What this task involves: Return the passage on money velocity and debt word for word, between "Fisher was able" and "principal and interest.", inclusive.

Excerpted text:

The last problem the Fed faces in their LSAP program is their inability to control the velocity of money. The AD curve is planned expenditures for nominal GDP. Nominal GDP is equal to the velocity of money (V) multiplied by the stock of money (M), thus GDP = M x V. This is Irving Fisher's equation of exchange, one of the important pillars of macroeconomics.

V peaked in 1997, as private and public debt were quickly approaching the nonproductive zone. Since then it has plunged. The level of velocity in the second quarter is at its lowest level in six decades. By allowing high debt levels to accumulate from the 1990s until 2007, the Fed laid the foundation for rendering monetary policy ineffectual. Thus, Fisher was correct when he argued in 1933 that declining velocity would be a symptom of extreme indebtedness just as much as weak aggregate demand.

Fisher was able to make this connection because he understood Eugen von Böhm-Bawerk's brilliant insight that debt is future consumption denied. Also, we have the benefit of Hyman Minsky's observation that debt must be able to generate an income stream to repay principal and interest, thereby explaining that there is such a thing as good (productive) debt as opposed to bad (non-productive) debt. Therefore, the decline in money velocity when there are very high levels of debt to GDP should not be surprising. Moreover, as debt increases, so does the risk that it will be unable to generate the income stream required to pay principal and interest.

Supplied data:
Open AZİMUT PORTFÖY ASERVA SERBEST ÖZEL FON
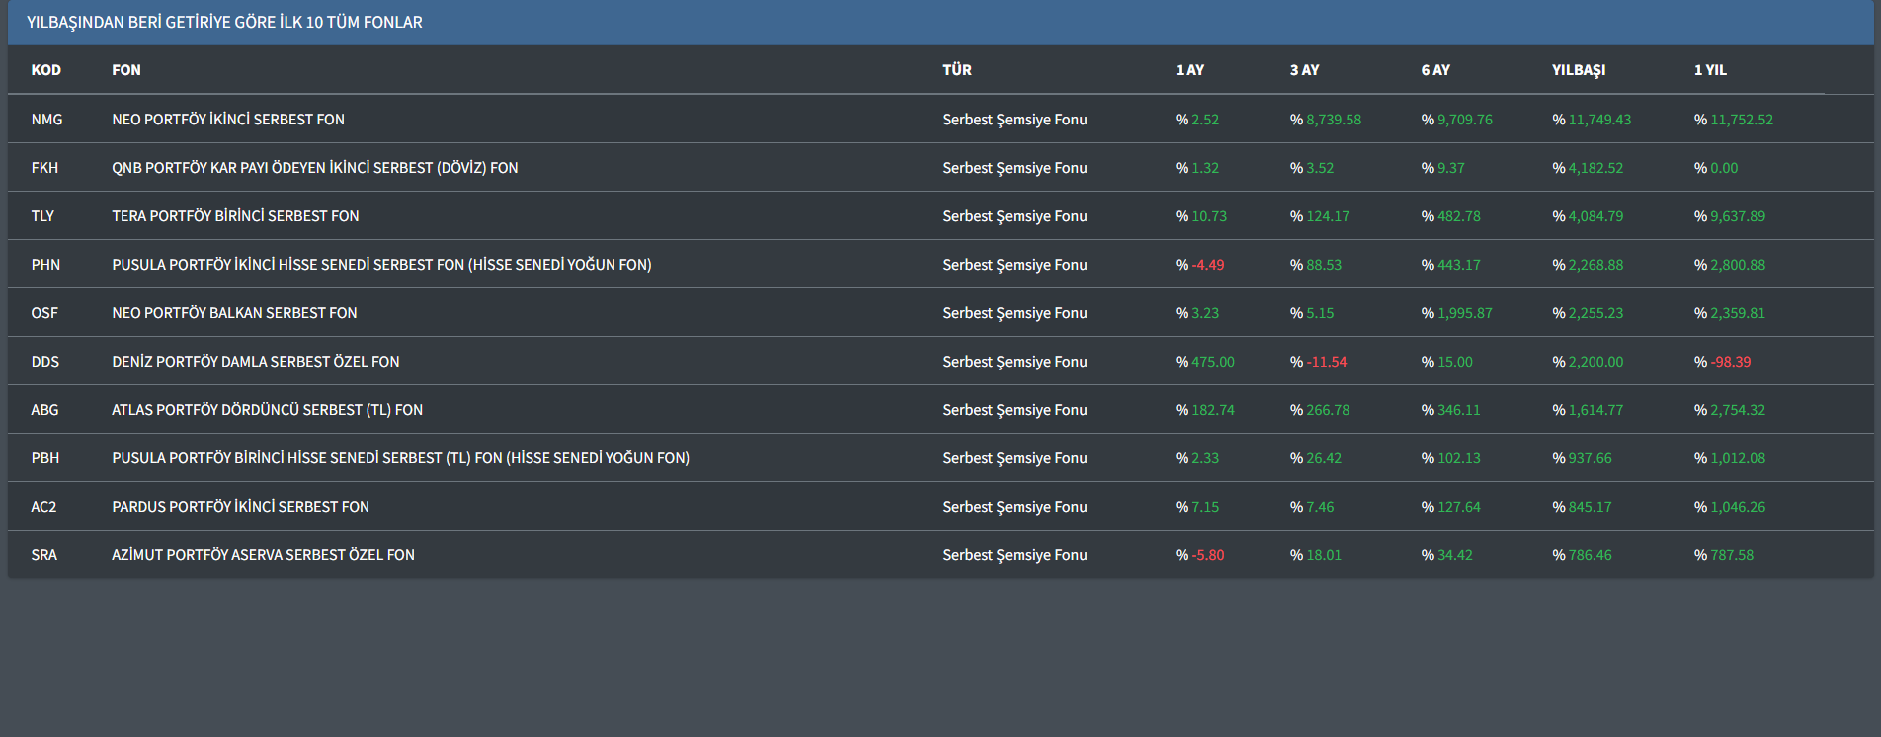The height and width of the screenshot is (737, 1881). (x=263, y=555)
...
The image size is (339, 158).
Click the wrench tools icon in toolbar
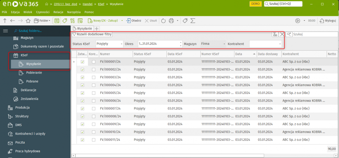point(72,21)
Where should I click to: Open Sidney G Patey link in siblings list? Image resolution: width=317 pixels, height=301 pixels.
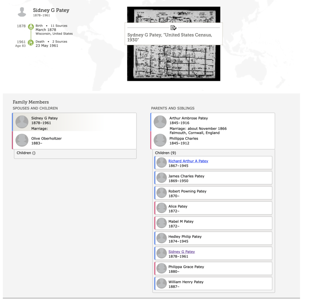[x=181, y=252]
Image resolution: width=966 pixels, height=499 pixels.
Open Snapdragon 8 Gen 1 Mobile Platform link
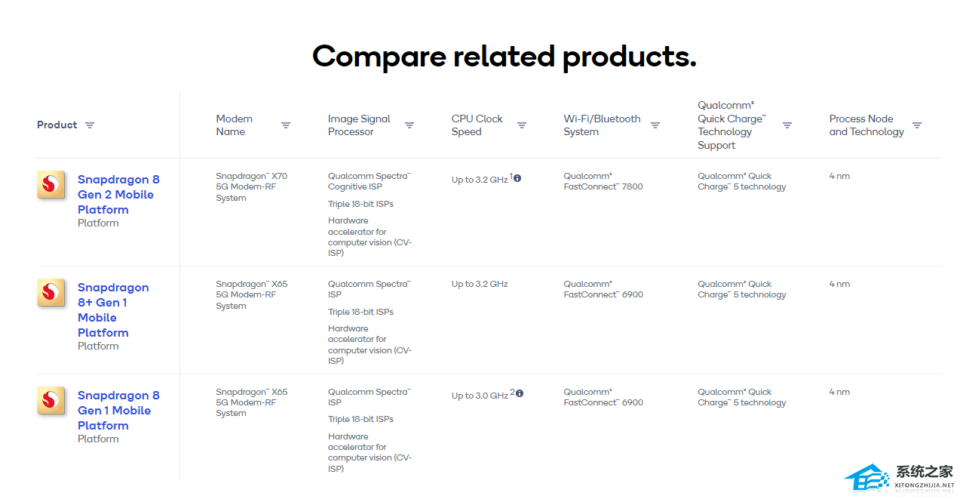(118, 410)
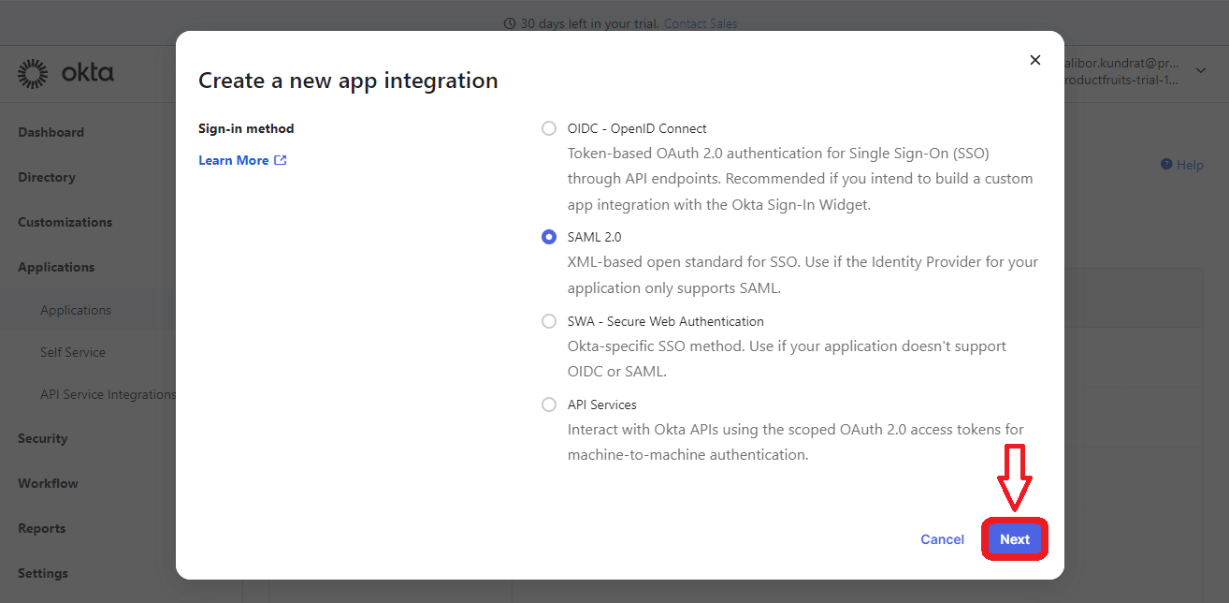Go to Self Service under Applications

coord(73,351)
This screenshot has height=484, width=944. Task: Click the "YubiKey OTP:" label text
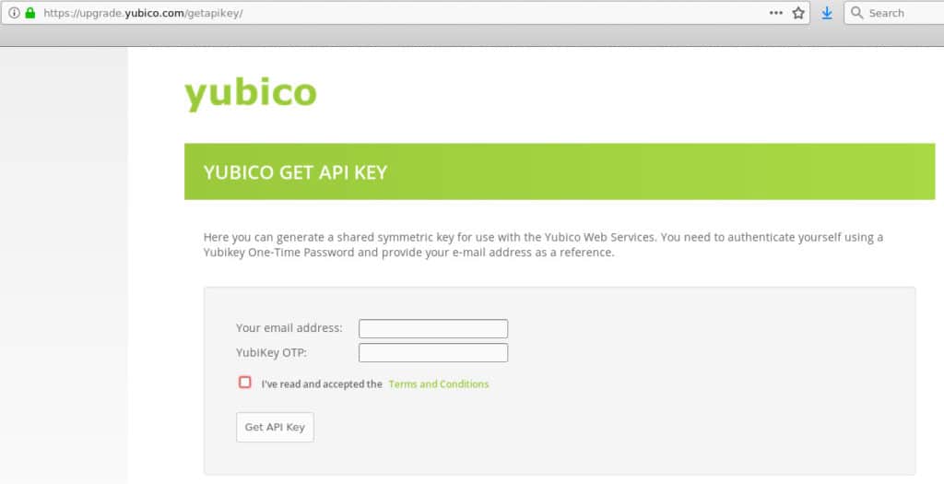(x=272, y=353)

Task answer:
Fisher was able to make this connection because he understood Eugen von Böhm-Bawerk's brilliant insight that debt is future consumption denied. Also, we have the benefit of Hyman Minsky's observation that debt must be able to generate an income stream to repay principal and interest, thereby explaining that there is such a thing as good (productive) debt as opposed to bad (non-productive) debt. Therefore, the decline in money velocity when there are very high levels of debt to GDP should not be surprising. Moreover, as debt increases, so does the risk that it will be unable to generate the income stream required to pay principal and interest.